Add `add_files` procedure in Iceberg connector

trinodb / trino

Official repository of Trino, the distributed SQL query engine for big data, formerly known as PrestoSQL (https://trino.io)

https://trino.io

Apache License 2.0

10.1k stars 2.92k forks source link

Add `add_files` procedure in Iceberg connector #11744

Open erikerlandson opened 2 years ago

erikerlandson commented 2 years ago

like so: https://github.com/RussellSpitzer/iceberg/blob/a4279fc5842046043f2afdc90f2428243958574d/spark3-extensions/src/test/java/org/apache/iceberg/spark/extensions/TestAddFilesProcedure.java#L80

osscm commented 2 years ago

erikerlandson commented 2 years ago

One of the use cases I had in mind for this was that the files I want to add are sitting on some s3 bucket. So in this use case,there needs to be a way to supply add_files with s3 credentials, as parameters.

alexjo2144 commented 1 year ago

Similarly to the Hive connector's allow-register-partition-procedure this should be disabled by default and opted in using a catalog property. The idea being that it should only be turned on if file system location based access control is in place.

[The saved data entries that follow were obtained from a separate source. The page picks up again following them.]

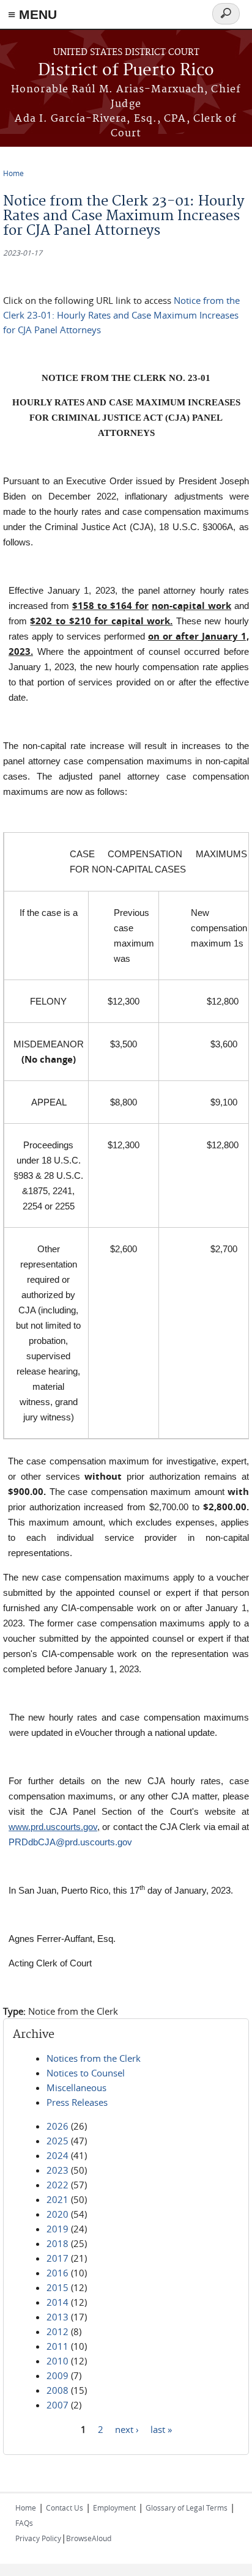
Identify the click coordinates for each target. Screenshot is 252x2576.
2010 (57, 2361)
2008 (57, 2390)
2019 (57, 2229)
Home (13, 173)
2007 (57, 2405)
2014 (57, 2302)
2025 (57, 2141)
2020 (57, 2214)
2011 (57, 2346)
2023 (57, 2170)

blopezpi commented 1 year ago

Any updates on this? It will be great to have this procedure for importing a bunch of data directly avoiding any insert command.

anandsakhare commented 10 months ago

ebyhr commented 1 month ago

@martint Could you review the syntax of this procedure? The procedure name in Spark is add_files. The detailed information is documented at https://iceberg.apache.org/docs/latest/spark-procedures/#add_files

The arguments should follow Trino conventions (e.g. source_table should not be abused for locations), but the name looks good to me.